GIVEN ENTRIES —

§

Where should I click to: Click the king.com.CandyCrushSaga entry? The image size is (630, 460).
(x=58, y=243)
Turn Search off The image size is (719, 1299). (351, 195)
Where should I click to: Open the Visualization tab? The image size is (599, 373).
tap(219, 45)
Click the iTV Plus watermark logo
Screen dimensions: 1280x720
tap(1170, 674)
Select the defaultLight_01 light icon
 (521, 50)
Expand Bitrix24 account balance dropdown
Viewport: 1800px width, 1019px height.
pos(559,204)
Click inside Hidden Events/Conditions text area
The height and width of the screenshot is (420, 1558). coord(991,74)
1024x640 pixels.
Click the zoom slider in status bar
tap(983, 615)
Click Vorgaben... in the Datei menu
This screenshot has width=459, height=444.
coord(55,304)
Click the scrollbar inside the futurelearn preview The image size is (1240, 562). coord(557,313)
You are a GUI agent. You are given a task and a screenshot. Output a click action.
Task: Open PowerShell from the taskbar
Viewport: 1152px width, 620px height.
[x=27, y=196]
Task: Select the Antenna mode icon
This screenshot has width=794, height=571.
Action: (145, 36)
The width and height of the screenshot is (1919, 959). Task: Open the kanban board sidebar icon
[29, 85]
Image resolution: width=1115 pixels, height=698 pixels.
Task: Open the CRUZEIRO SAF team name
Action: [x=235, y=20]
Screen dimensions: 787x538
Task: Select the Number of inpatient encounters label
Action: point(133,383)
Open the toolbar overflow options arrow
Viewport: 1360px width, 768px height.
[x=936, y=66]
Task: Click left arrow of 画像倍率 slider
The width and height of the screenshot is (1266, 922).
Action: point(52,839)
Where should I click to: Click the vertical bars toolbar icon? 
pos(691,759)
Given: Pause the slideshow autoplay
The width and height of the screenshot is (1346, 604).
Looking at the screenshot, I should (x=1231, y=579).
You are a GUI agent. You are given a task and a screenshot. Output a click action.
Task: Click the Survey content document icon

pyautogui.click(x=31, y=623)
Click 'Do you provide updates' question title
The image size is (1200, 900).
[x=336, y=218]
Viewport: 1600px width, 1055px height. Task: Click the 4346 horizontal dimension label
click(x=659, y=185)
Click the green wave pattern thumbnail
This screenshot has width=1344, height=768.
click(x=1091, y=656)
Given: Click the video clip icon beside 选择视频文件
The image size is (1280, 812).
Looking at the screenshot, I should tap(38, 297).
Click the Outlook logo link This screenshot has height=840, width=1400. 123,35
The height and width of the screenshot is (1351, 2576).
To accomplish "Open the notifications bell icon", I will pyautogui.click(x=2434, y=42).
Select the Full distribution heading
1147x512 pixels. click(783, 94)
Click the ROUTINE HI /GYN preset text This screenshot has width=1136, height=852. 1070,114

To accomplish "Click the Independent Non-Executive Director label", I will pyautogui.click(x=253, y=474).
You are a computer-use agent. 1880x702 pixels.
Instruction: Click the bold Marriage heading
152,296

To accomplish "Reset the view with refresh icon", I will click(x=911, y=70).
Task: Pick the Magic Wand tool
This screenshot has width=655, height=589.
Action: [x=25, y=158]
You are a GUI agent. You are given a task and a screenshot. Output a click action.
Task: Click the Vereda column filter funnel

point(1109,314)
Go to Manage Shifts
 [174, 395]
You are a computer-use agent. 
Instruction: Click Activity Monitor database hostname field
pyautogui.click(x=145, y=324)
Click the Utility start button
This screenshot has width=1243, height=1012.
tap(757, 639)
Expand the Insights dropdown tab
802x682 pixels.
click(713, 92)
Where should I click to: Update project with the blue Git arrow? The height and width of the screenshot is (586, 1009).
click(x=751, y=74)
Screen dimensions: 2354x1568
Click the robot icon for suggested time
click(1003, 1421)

§

WORK INSTRUCTIONS —
Copy from the line with "Task: Click the Vereda column filter funnel" to the final line of the records, inclusive, and add nothing else.

FINAL ANSWER —
Task: Click the Vereda column filter funnel

point(1109,314)
Go to Manage Shifts
 [174, 395]
You are a computer-use agent. 
Instruction: Click Activity Monitor database hostname field
pyautogui.click(x=145, y=324)
Click the Utility start button
This screenshot has width=1243, height=1012.
tap(757, 639)
Expand the Insights dropdown tab
802x682 pixels.
click(713, 92)
Where should I click to: Update project with the blue Git arrow? The height and width of the screenshot is (586, 1009).
click(x=751, y=74)
Screen dimensions: 2354x1568
Click the robot icon for suggested time
click(1003, 1421)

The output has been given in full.